[Collection entries]
+---+

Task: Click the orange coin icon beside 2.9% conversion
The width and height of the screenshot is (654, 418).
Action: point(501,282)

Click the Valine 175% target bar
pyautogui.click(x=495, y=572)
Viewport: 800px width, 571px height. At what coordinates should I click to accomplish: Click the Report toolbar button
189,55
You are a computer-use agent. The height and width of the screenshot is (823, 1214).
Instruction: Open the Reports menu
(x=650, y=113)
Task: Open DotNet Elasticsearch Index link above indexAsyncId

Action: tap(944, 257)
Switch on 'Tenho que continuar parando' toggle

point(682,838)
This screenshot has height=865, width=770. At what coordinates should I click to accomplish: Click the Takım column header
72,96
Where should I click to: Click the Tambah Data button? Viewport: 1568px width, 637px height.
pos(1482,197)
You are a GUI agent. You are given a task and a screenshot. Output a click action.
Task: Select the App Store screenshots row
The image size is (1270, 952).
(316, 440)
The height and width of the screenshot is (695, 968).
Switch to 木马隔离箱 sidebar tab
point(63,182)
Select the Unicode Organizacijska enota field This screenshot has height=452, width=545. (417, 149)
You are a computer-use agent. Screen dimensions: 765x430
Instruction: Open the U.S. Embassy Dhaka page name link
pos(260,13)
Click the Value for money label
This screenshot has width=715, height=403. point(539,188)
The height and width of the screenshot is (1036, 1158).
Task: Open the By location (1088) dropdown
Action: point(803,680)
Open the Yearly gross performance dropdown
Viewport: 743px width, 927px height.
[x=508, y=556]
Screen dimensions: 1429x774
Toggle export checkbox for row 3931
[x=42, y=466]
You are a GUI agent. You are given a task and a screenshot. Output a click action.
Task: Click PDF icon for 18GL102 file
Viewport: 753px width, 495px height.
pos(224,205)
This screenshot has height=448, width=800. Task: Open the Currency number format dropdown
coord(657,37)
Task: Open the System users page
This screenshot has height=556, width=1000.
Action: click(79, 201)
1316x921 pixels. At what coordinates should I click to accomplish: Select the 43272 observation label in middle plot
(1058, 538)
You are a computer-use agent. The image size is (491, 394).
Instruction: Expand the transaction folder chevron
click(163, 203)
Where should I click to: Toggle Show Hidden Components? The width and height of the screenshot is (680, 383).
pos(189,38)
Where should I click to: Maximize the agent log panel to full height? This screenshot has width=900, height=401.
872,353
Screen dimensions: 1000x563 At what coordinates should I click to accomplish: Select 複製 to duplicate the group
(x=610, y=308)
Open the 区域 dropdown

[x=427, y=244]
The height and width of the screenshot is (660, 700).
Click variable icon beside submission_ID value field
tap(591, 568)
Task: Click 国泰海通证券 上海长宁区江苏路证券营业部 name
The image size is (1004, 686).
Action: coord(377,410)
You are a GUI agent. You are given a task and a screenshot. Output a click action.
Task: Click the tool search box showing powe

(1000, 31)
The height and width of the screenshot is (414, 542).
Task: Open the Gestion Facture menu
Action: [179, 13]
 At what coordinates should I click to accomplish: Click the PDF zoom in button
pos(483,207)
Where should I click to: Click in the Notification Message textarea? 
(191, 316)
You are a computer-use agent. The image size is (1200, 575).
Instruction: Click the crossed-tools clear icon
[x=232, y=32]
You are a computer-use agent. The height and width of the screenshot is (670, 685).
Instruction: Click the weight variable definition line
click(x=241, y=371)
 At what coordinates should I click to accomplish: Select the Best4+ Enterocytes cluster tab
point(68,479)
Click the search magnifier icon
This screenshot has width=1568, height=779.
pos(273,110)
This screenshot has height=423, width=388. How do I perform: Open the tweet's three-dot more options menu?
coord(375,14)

+---+

Aim of the task —
Note every line of the entries in which "computer" appears, and copy it down.

Exercise response —
You are a computer-use agent. The height and width of the screenshot is (823, 1214).
You are a computer-use agent. Screen dimensions: 765x430
You are a computer-use agent. The image size is (491, 394).
You are a computer-use agent. The image size is (1200, 575).
You are a computer-use agent. The height and width of the screenshot is (670, 685).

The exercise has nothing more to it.